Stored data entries
········
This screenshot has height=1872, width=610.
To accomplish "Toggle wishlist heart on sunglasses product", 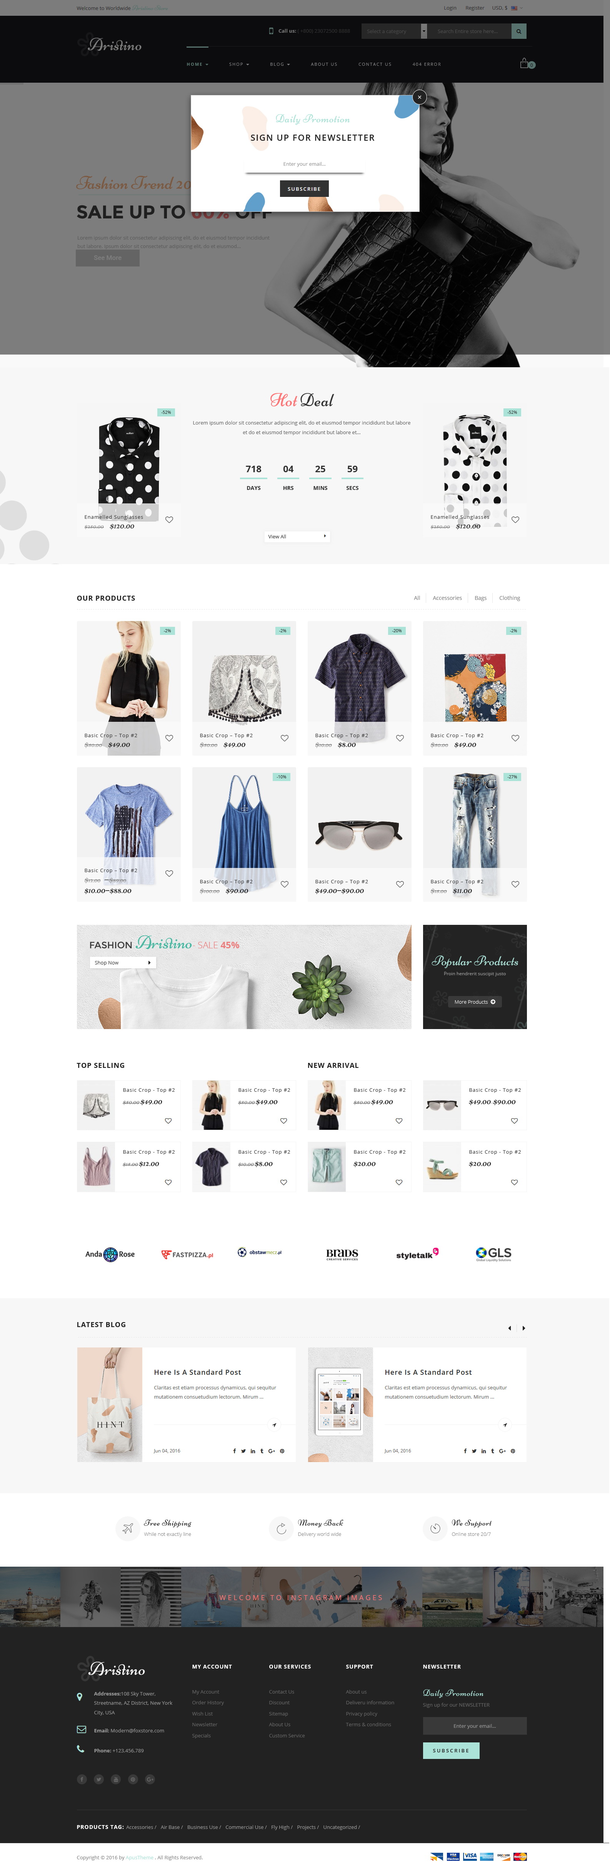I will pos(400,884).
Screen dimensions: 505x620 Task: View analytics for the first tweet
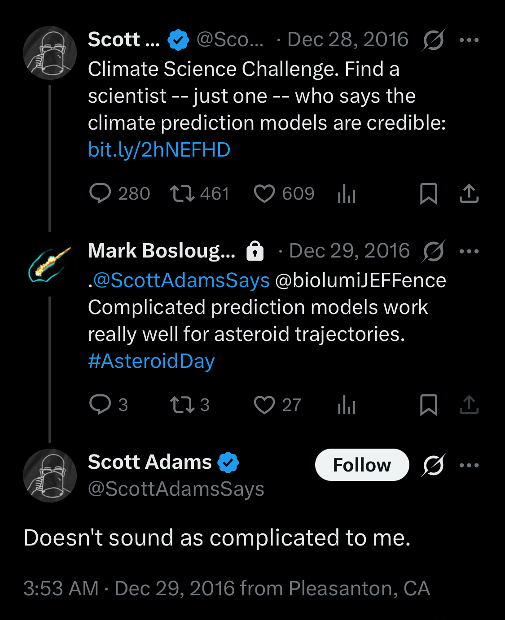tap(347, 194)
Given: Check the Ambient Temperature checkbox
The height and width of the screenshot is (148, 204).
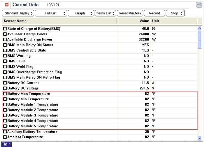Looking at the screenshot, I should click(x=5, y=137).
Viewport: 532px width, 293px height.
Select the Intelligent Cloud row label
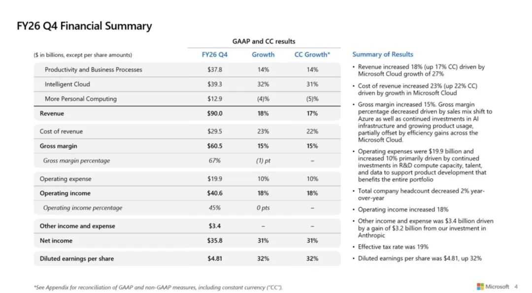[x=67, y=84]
········
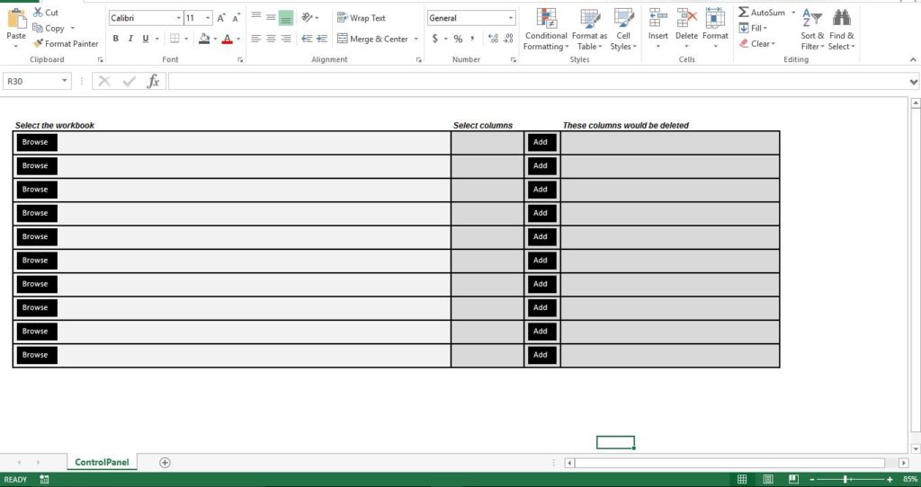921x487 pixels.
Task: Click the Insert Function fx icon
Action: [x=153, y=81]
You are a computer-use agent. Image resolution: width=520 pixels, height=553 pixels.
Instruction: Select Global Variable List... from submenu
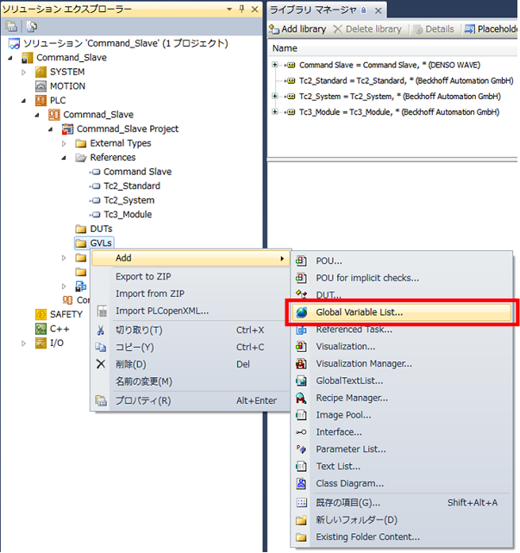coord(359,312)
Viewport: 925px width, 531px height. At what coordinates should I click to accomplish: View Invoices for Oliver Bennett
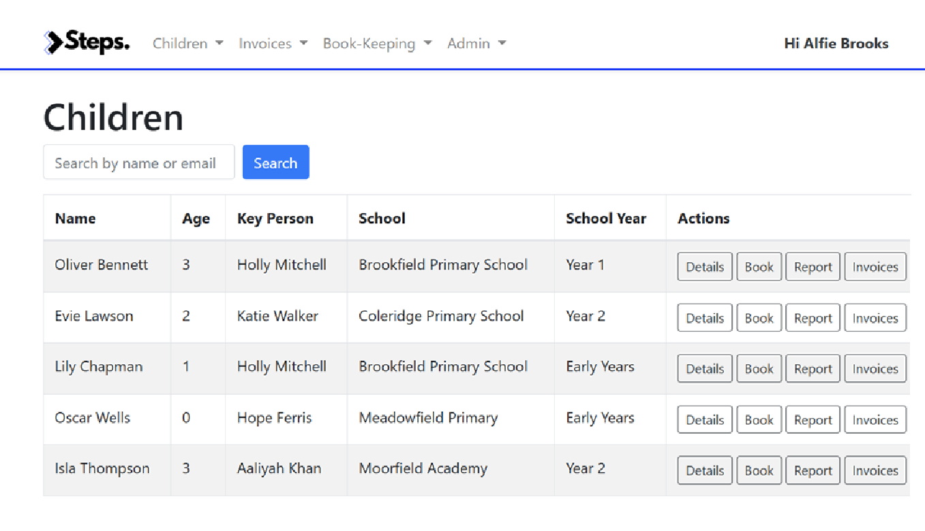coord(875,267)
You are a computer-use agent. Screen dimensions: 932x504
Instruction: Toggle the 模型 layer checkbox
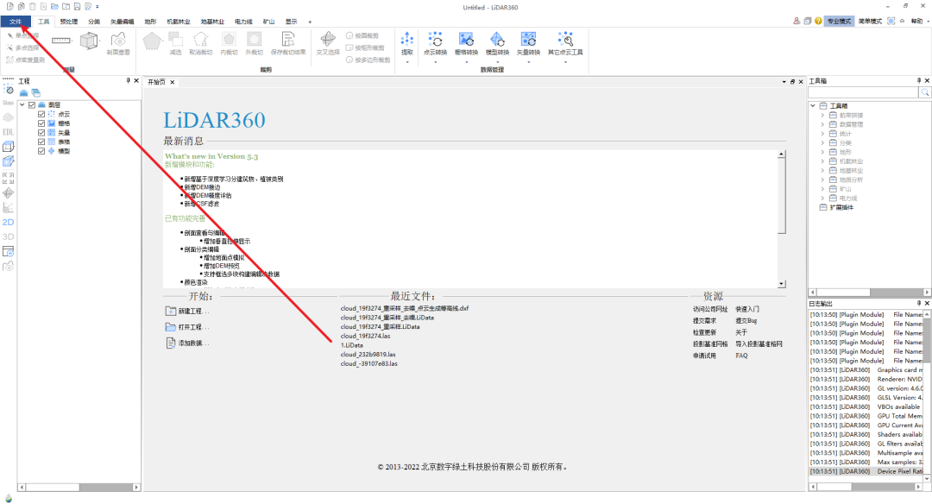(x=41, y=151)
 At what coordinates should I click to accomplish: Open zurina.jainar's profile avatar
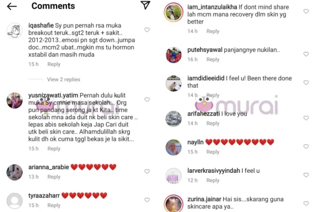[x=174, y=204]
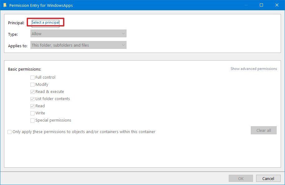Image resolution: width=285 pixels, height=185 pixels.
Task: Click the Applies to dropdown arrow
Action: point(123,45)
········
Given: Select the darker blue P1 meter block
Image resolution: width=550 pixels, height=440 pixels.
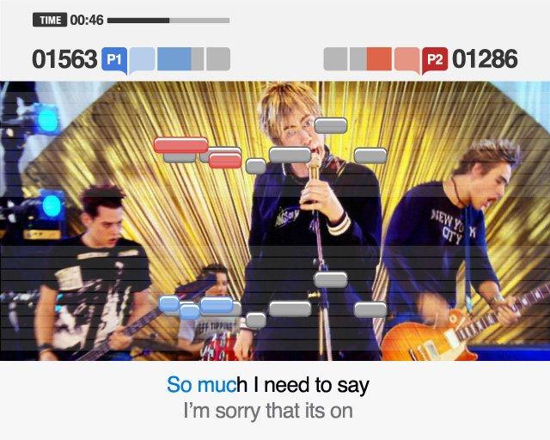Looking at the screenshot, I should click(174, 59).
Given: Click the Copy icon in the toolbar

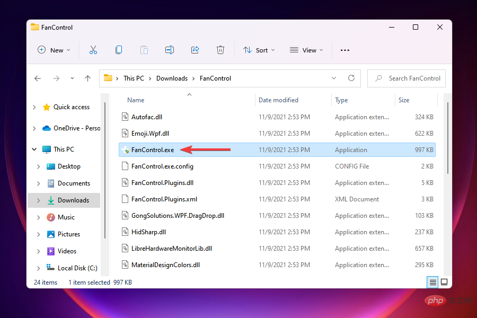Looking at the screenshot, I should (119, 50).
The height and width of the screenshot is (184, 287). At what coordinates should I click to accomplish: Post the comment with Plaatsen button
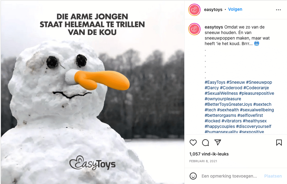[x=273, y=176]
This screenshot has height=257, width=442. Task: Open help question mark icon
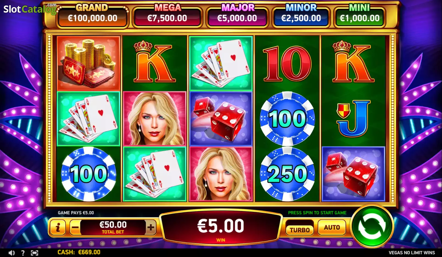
········
Every line in the records above that has "agent" counts once. Give the total and nothing else.

Exercise output> 2